June 12, 2005
June 12, 2005
June 15, 2005
10.534.1 - 10.534.6
Engineering + Information Literacy = One Grand Design
Barbara MacAlpine Trinity University, San Antonio, TX
Undergraduate engineering students in small institutions, like their colleagues in larger universities, need to be information literate, yet this is a skill that is not necessarily built into their curriculum. This paper will discuss a program that has been developed at Trinity University to address first year engineering students in their initial design course. It will cover the transition from largely lecture/demonstration-based instruction to a presentation that includes active learning components. An emphasis on the importance of written communication skills for engineers is a part of this program that has been enthusiastically endorsed by the engineering faculty.
Recent literature reiterates the importance of information literacy for engineering students and the role of librarians in promoting that process 1,2. The challenge is to develop a program that delivers the instruction when the students need it, and in a manner that catches their attention, allows them to practice new skills, and appeals to a variety of learning styles.

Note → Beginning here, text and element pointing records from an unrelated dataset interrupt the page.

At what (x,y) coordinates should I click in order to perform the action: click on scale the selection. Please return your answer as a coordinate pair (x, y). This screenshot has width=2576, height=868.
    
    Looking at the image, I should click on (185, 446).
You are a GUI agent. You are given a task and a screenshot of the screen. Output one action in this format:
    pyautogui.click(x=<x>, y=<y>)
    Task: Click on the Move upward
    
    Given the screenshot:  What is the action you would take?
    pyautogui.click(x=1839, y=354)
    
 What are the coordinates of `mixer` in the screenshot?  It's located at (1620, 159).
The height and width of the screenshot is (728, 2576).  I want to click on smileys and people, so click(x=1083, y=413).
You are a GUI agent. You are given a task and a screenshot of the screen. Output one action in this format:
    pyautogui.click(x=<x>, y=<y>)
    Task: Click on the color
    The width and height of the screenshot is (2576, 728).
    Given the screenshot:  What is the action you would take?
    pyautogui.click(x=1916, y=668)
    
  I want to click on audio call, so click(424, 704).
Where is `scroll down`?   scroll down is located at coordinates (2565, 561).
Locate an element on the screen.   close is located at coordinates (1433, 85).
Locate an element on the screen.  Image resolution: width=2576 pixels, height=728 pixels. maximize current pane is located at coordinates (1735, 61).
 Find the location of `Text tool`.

The use of lectures as the primary instructional vehicle has become increasingly devalued, as reflected in student evaluations of bibliographic instruction as well as studies by learning theorists 3,4. Successful combinations of lecture/demonstrations with a variety of active learning techniques have been reported 3,5.
Trinity University is a small (c2500 student FTE), private, liberal arts institution that is almost entirely made up of undergraduates. Unlike many schools with a similar description, it also includes a Department of Engineering Science, whose mission is to “provide students with a broad-based undergraduate engineering education by offering a design-oriented, multi- disciplinary engineering science curriculum in the context of the University’s traditions of the liberal arts and sciences.”6 The key phrase is “design-oriented”, which translates into participation in engineering design projects throughout the eight-semester design course sequence. Thus it is highly advantageous to reach students in their first semester to give them the fundamentals of locating and evaluating information from the design literature.